Sun Weitong, Yan Xingya, Su Yuping, Wang Gaihua, Zhang Yumei
School of Digital Art, Xi'an University of Posts & Telecommunications, Xi'an 710061, China.
Key Laboratory of Intelligent Media in Shaanxi Province Colleges and Universities, Xi'an 710061, China.
Sensors (Basel). 2025 Mar 24;25(7):2029. doi: 10.3390/s25072029.

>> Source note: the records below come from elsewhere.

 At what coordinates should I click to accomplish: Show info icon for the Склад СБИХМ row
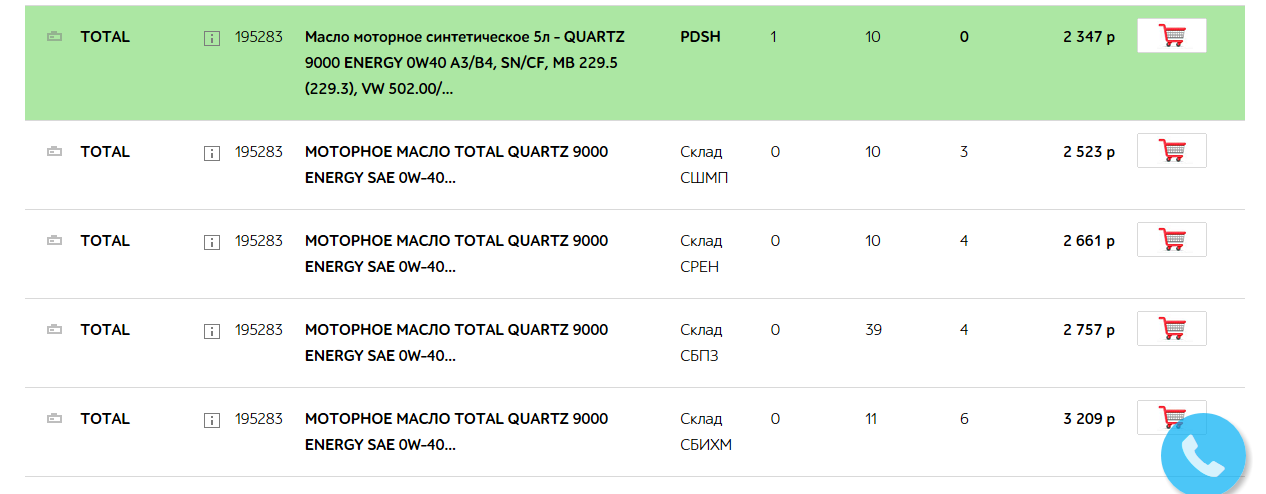211,420
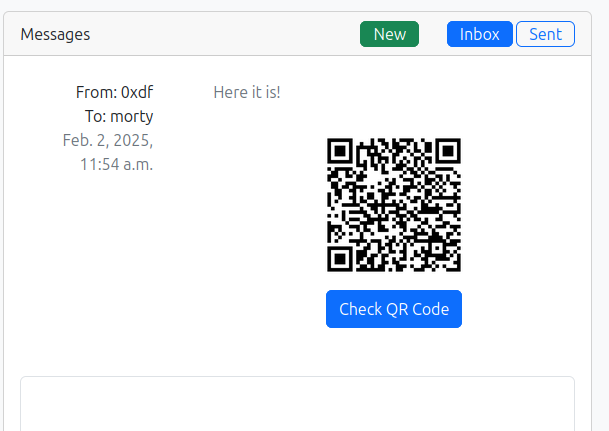
Task: Click the recipient name morty
Action: 131,116
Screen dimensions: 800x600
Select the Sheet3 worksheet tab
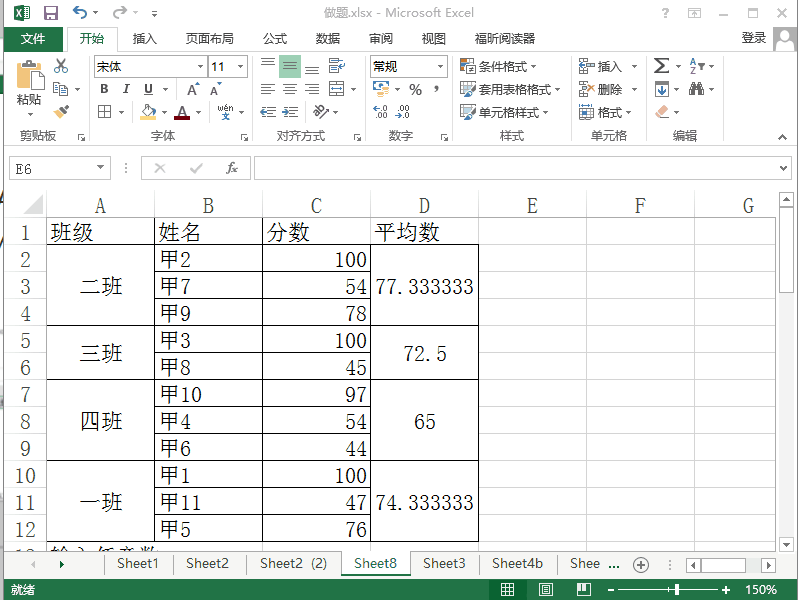tap(444, 563)
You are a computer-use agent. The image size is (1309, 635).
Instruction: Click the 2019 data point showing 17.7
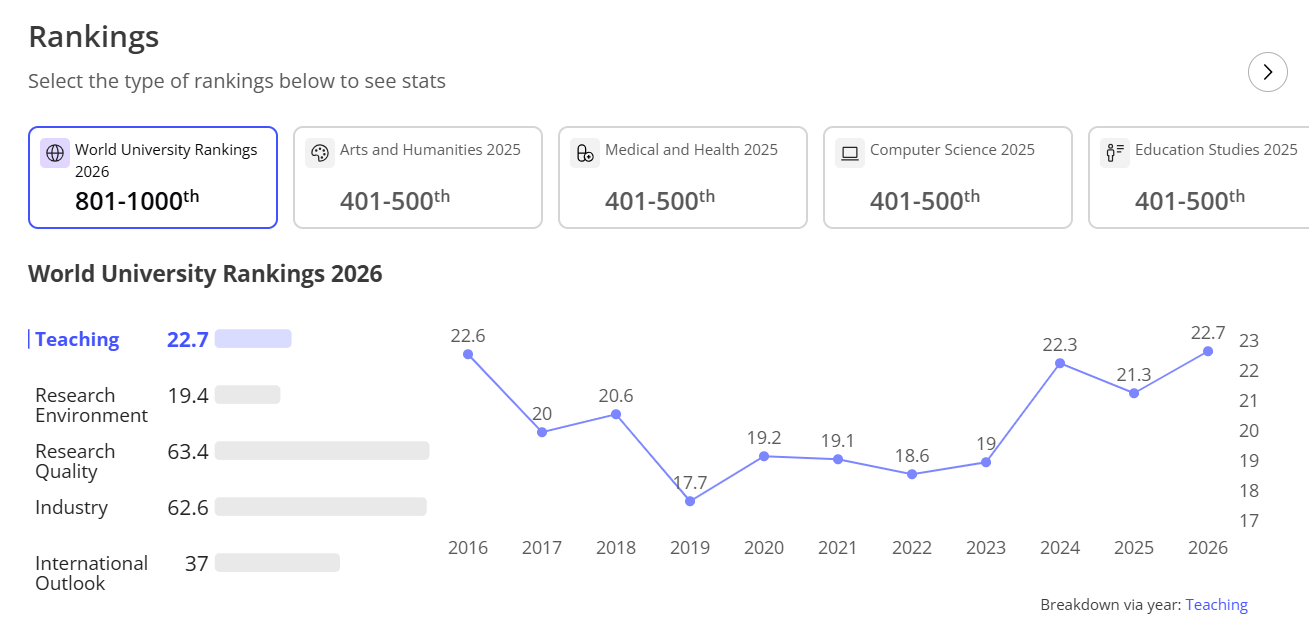(690, 500)
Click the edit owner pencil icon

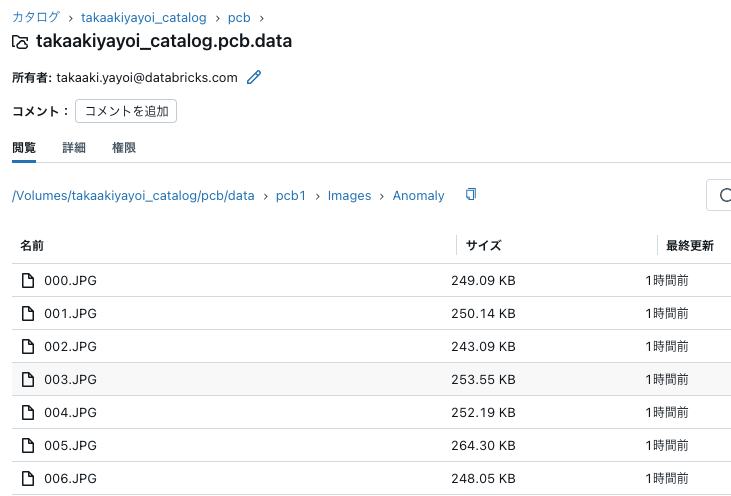[254, 77]
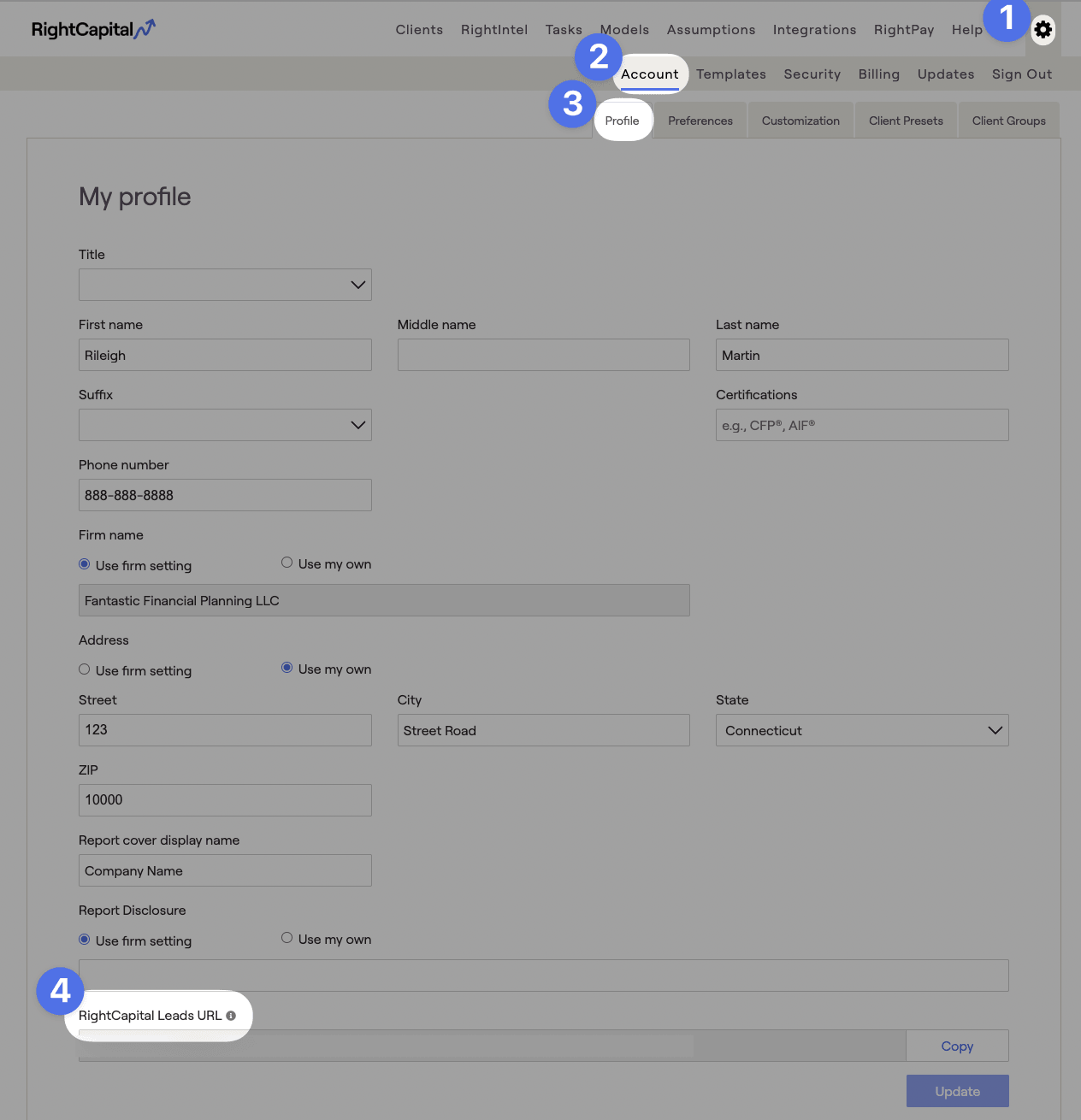The image size is (1081, 1120).
Task: Focus the Phone number field
Action: pos(225,495)
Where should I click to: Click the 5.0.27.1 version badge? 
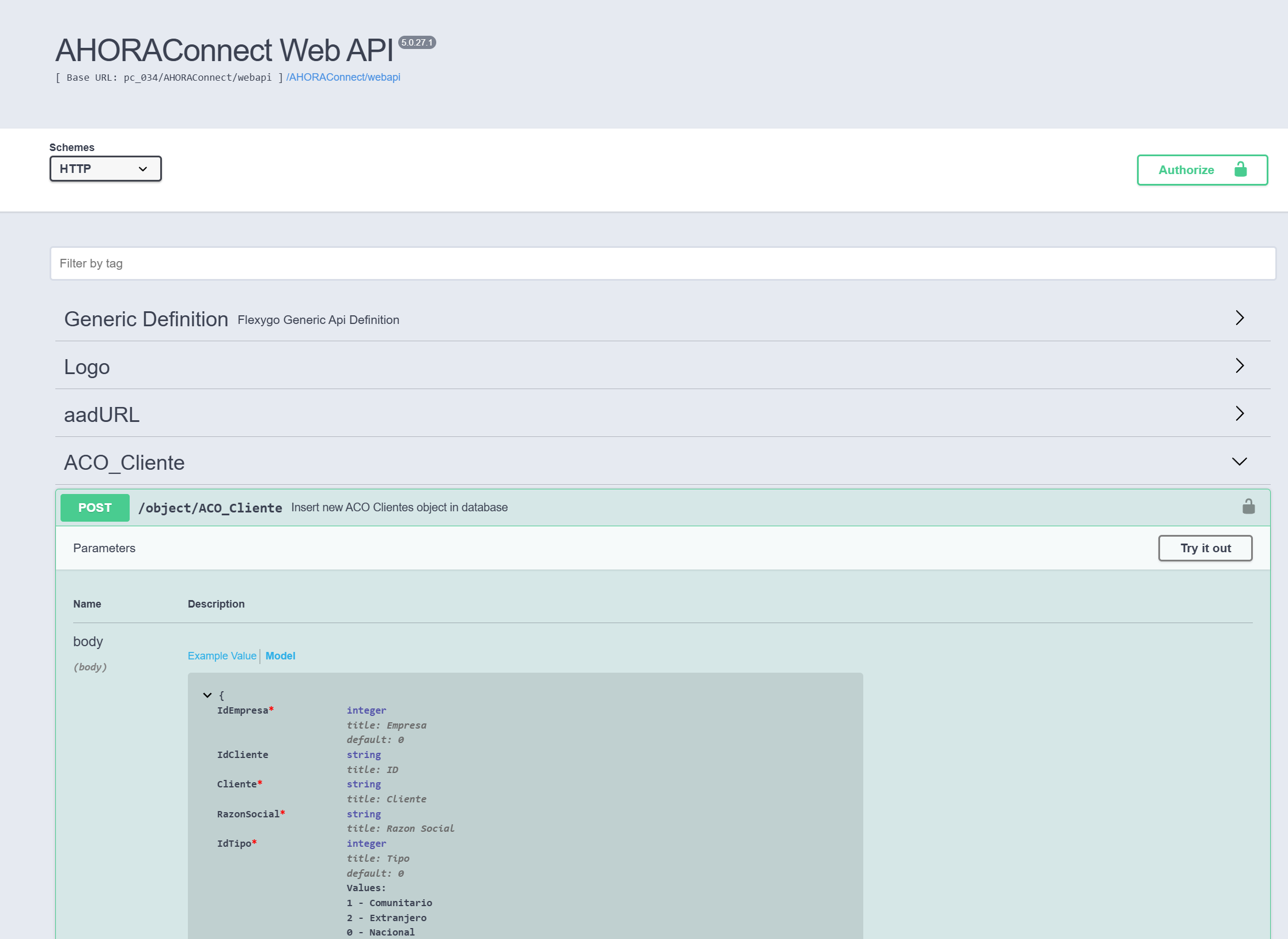pos(417,43)
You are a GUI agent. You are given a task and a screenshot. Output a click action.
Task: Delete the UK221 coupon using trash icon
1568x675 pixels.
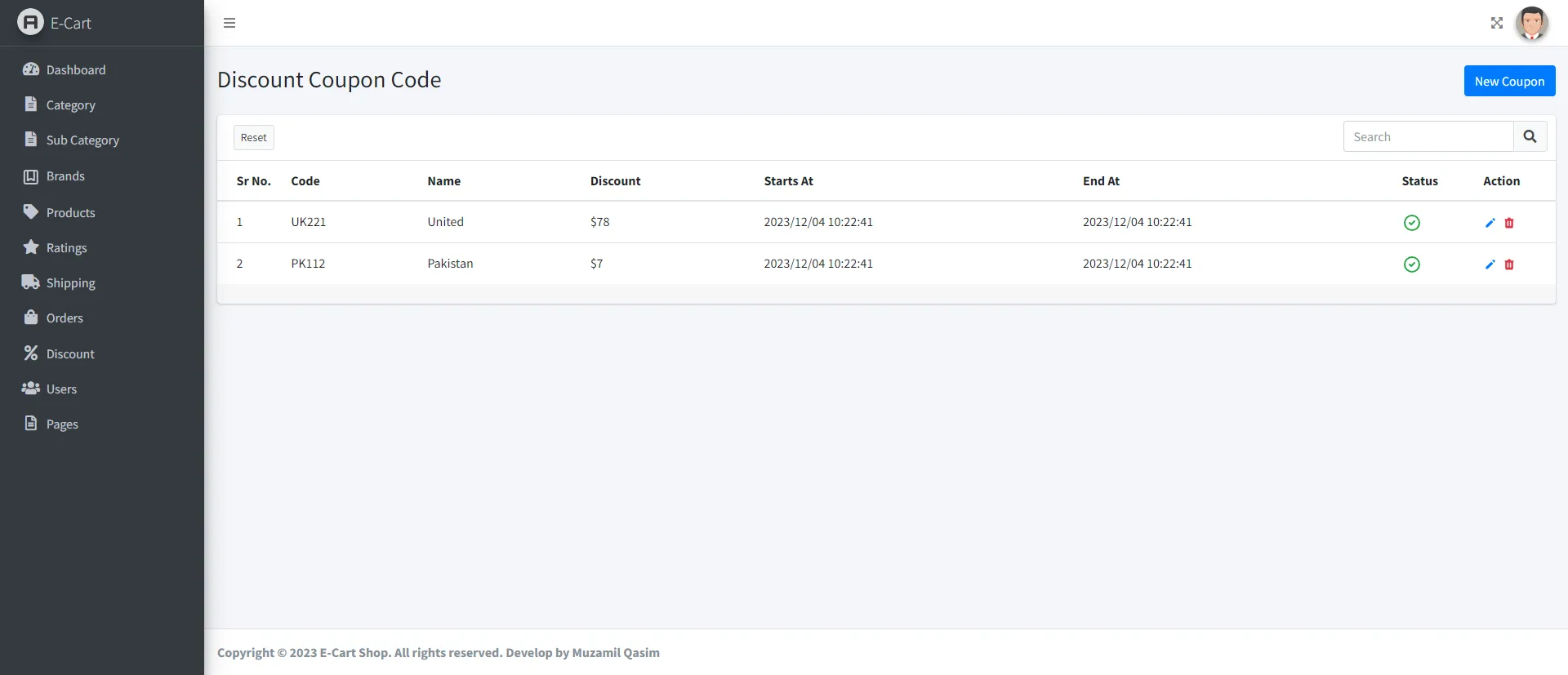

Aiming at the shortcomings of EEG emotion recognition models in feature representation granularity and spatiotemporal dependence modeling, a multimodal emotion recognition model integrating multi-scale feature representation and attention mechanism is proposed. The model consists of a feature extraction module, feature fusion module, and classification module. The feature extraction module includes a multi-stream network module for extracting shallow EEG features and a dual-scale attention module for extracting shallow EOG features. The multi-scale and multi-granularity feature fusion improves the richness and discriminability of multimodal feature representation. Experimental results on two datasets show that the proposed model outperforms the existing model.
针对脑电情感识别模型在特征表示粒度和时空依赖性建模方面的不足,提出了一种融合多尺度特征表示和注意力机制的多模态情感识别模型。该模型由特征提取模块、特征融合模块和分类模块组成。特征提取模块包括用于提取浅层脑电特征的多流网络模块和用于提取浅层眼电特征的双尺度注意力模块。多尺度和多粒度特征融合提高了多模态特征表示的丰富性和可区分性。在两个数据集上的实验结果表明,所提模型优于现有模型。